2018 Volume 60 Issue 9 Pages 1547-1557
Opportunities for diagnosis of familial adenomatous polyposis (FAP) have increased with widespread use of colonoscopy, at the occasions of screening for colorectal cancer including fecal occult blood test or complete medical checkup using colonoscopy. In this paper, we describe the important points in the diagnosis of FAP that endoscopists should keep in mind, and introduce the latest studies on treatment of FAP.
FAP is an autosomal dominant inherited disorder whose main characteristic is multiple polyposis that develops in the large intestine. We describe particularly important points for the diagnosis of gastric adenoma, gastric cancer, fundic gland polyp, duodenal adenoma, colorectal adenoma, colorectal cancer, and adenoma that develops from the ileal pouch, all of which are observed among FAP patients at high frequency.
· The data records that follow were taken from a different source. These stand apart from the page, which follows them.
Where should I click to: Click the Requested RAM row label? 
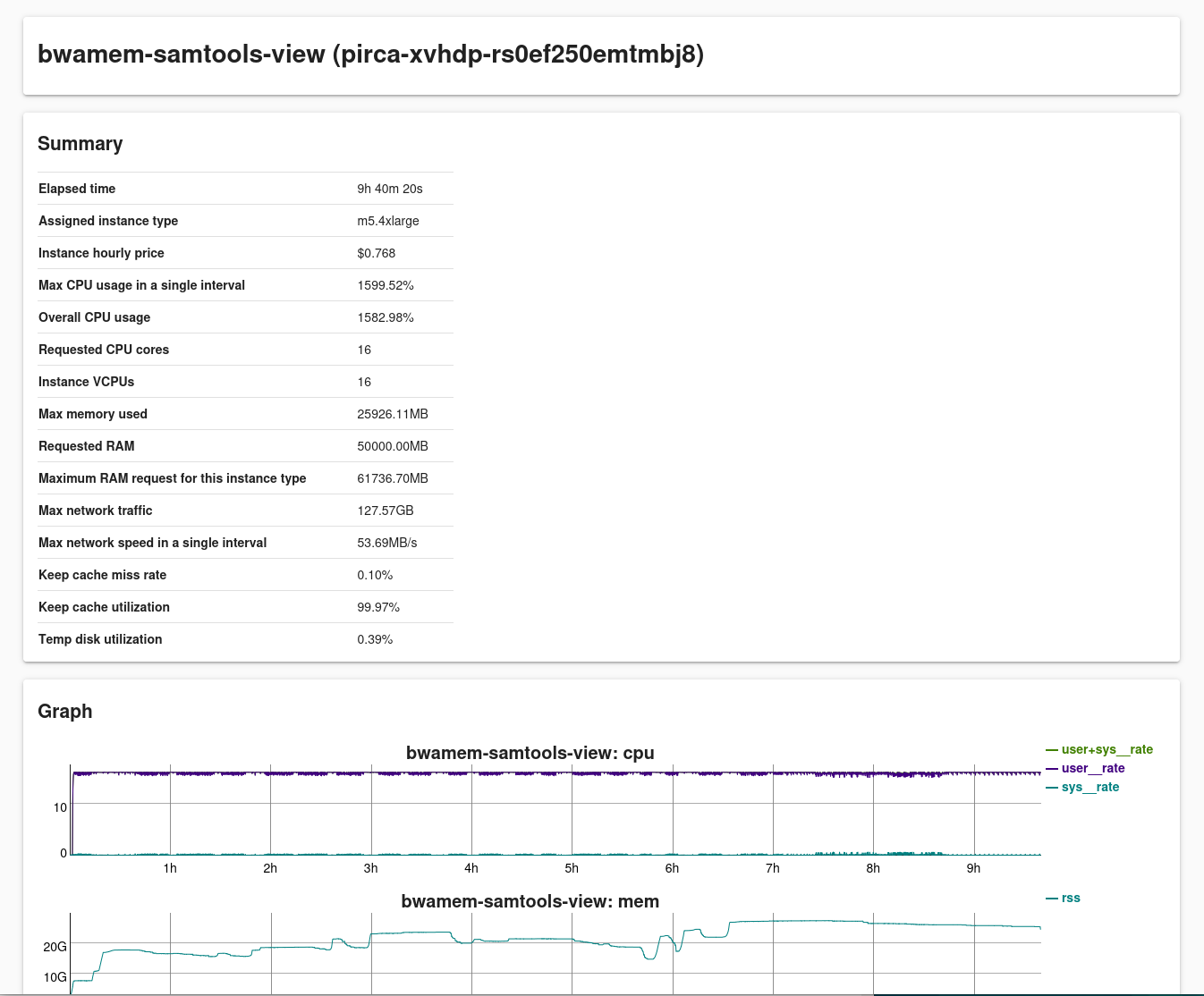click(x=86, y=446)

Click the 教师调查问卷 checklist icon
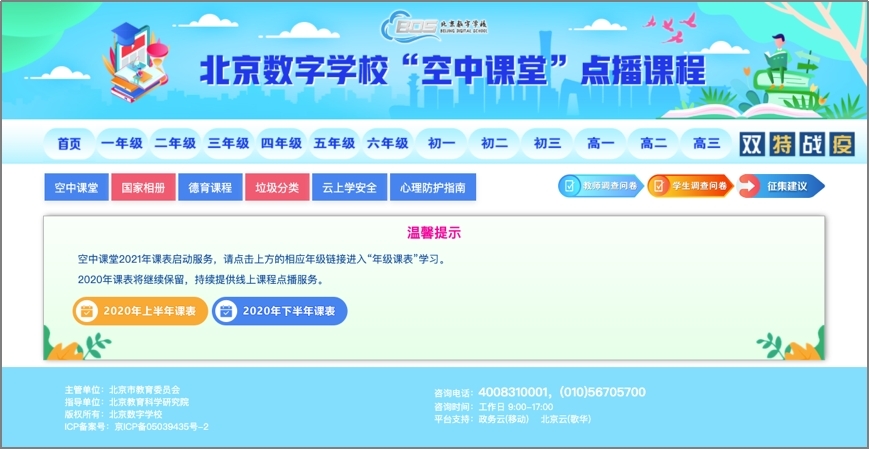570,186
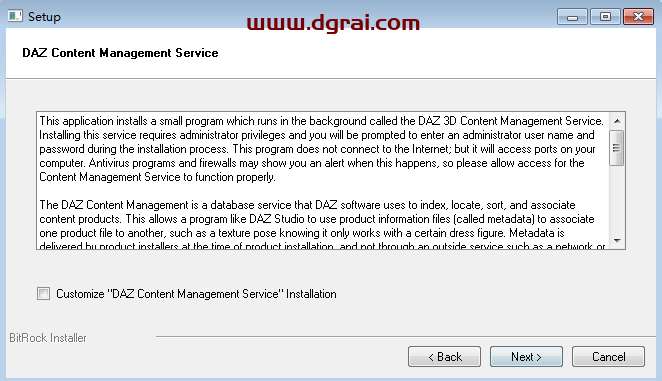Viewport: 662px width, 381px height.
Task: Click the empty scrollbar track below the thumb
Action: pos(617,199)
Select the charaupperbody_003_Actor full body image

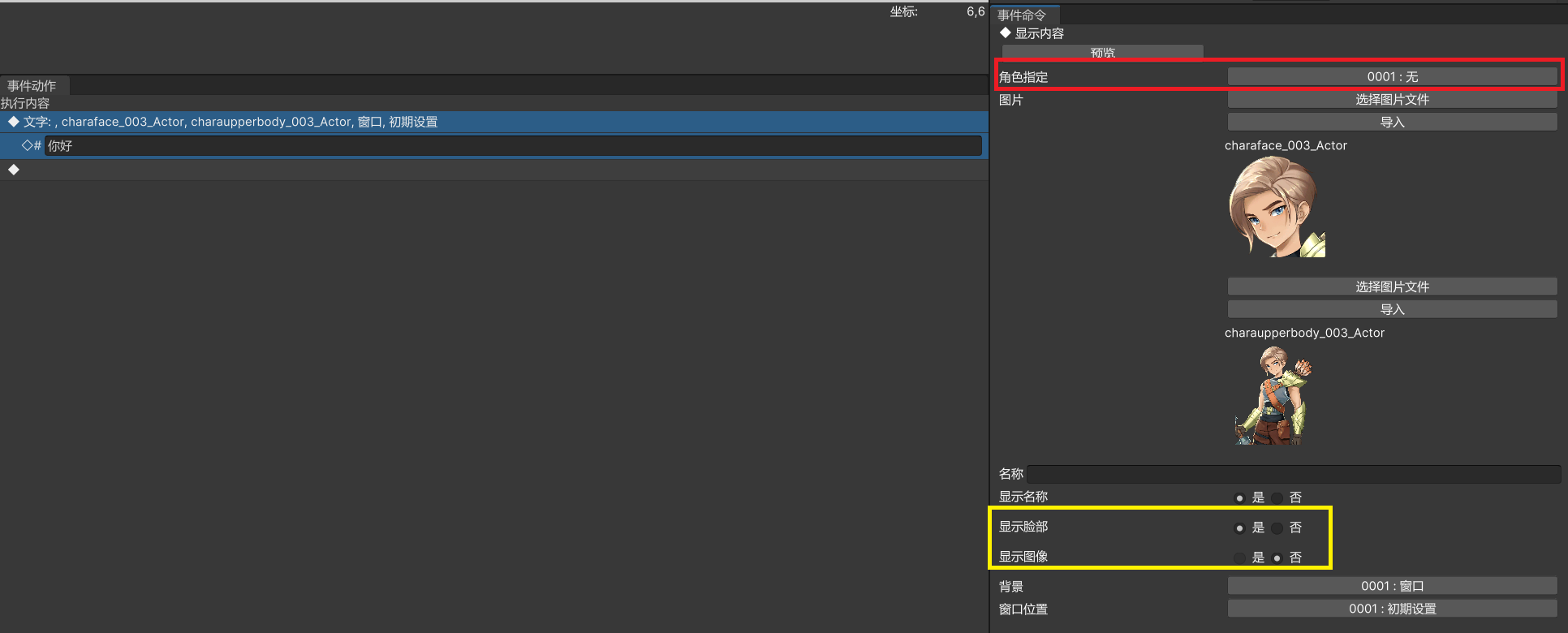(x=1273, y=396)
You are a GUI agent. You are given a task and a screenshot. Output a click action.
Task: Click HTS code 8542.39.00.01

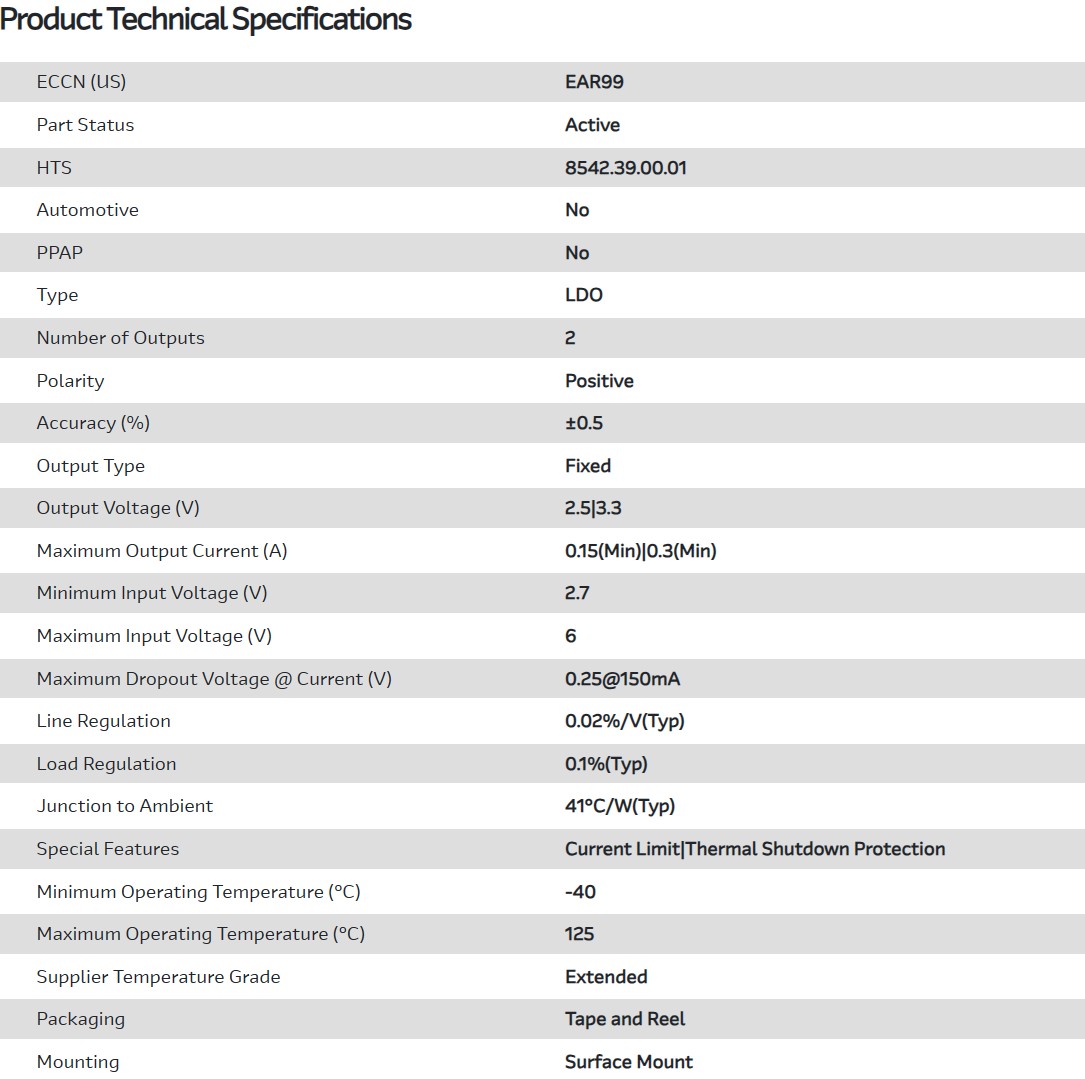click(626, 168)
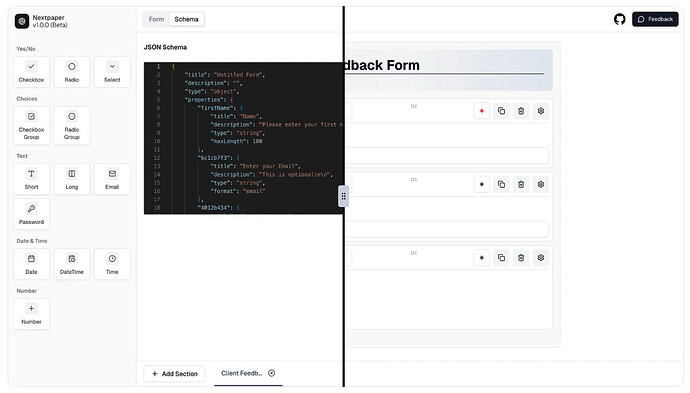Toggle required asterisk on third field
Screen dimensions: 690x393
481,258
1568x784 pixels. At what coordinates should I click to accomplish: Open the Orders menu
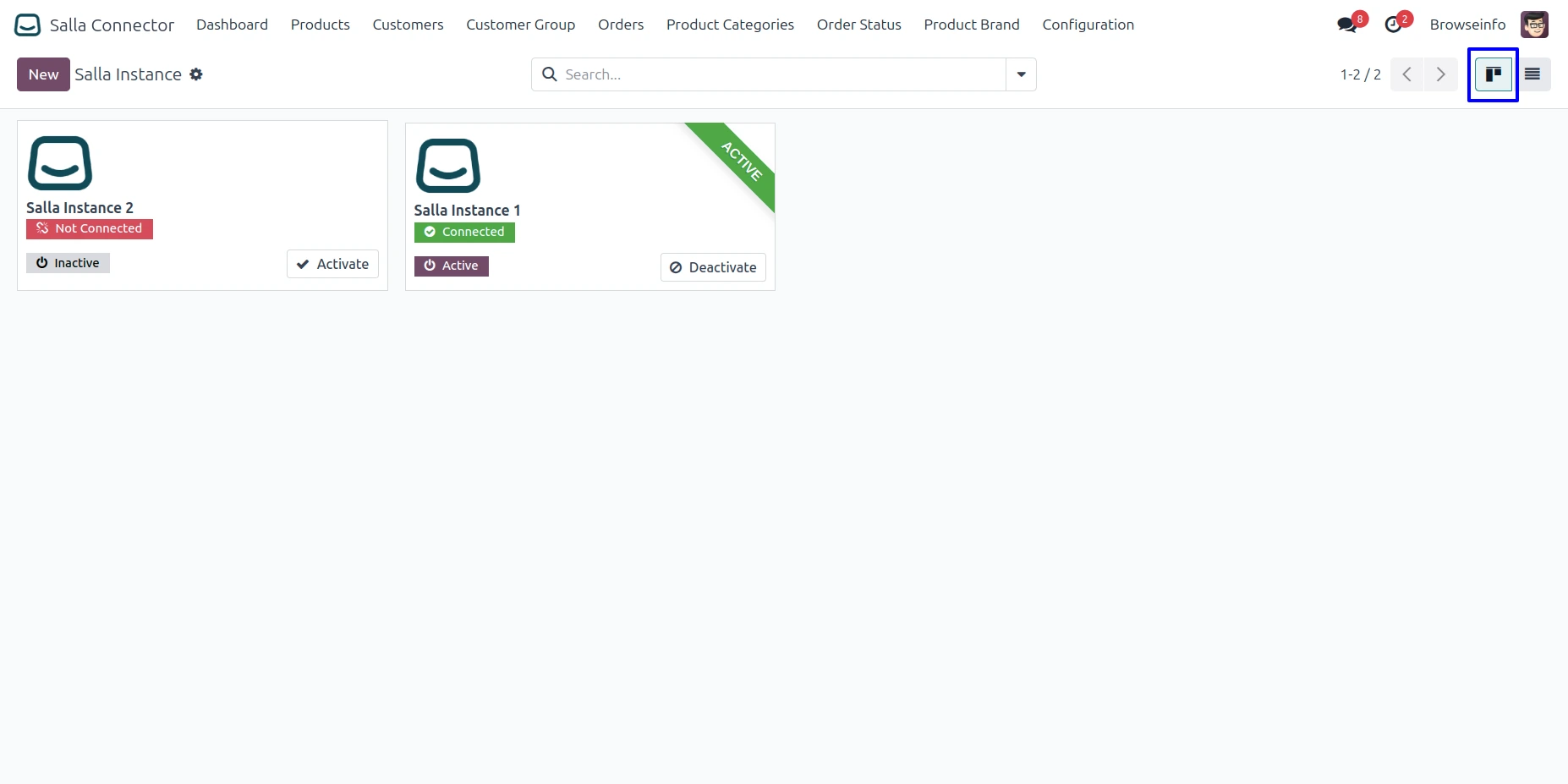pos(620,25)
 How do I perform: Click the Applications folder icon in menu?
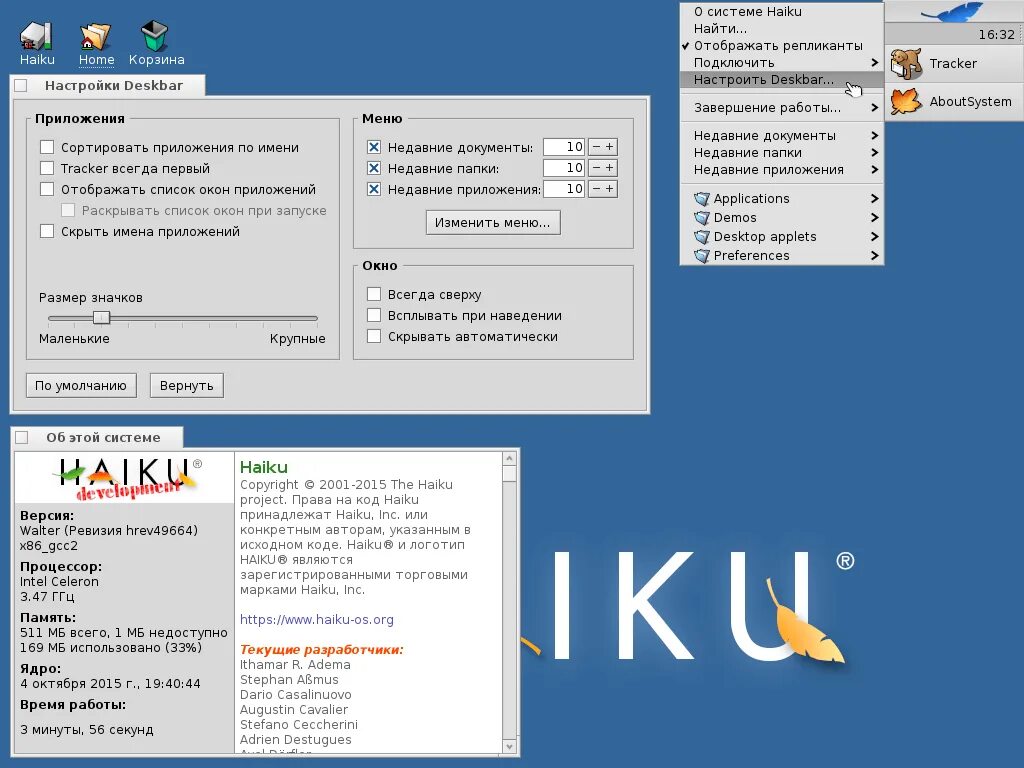702,199
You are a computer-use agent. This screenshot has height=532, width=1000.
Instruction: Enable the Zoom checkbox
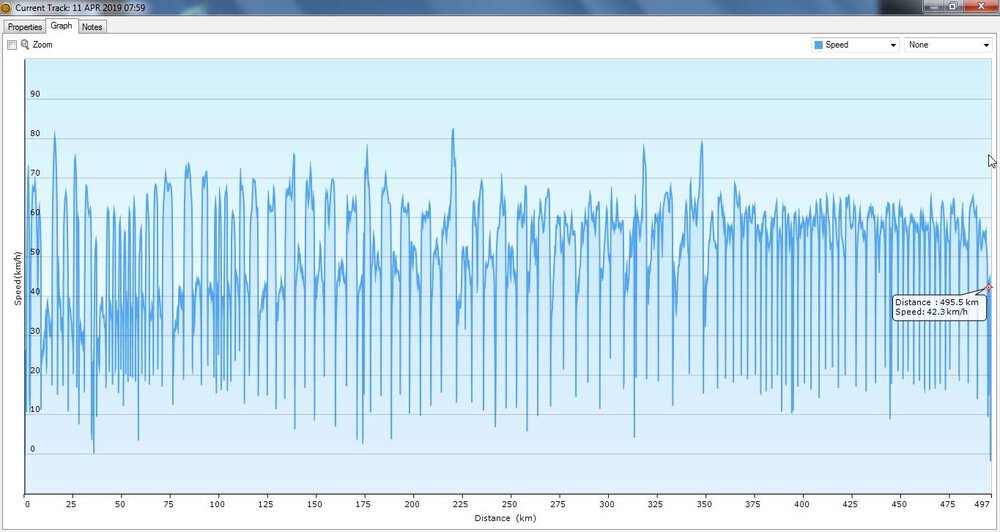(x=12, y=45)
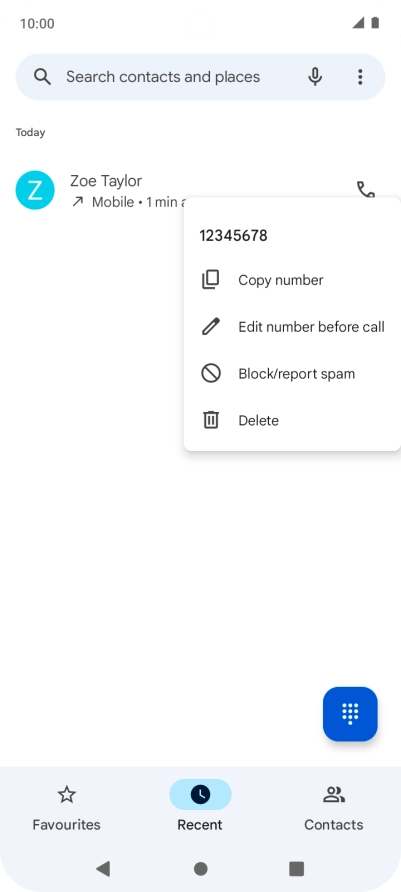
Task: Switch to the Favourites tab
Action: [x=67, y=806]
Previously, total colectomy and pancreaticoduodenectomy were the only treatment options for FAP. However, recently, endoscopic polypectomy is frequently performed for the treatment of FAP, and studies on chemoprevention therapy to suppress colorectal polyps are being conducted. We present the current status of our studies.
For additional information on the treatment of FAP, the “JSCCR 2016 Guidelines for the Treatment of Hereditary Colorectal Cancer” published by the Japanese Society for Cancer of the Colon and Rectum (JSCCR) can also be consulted.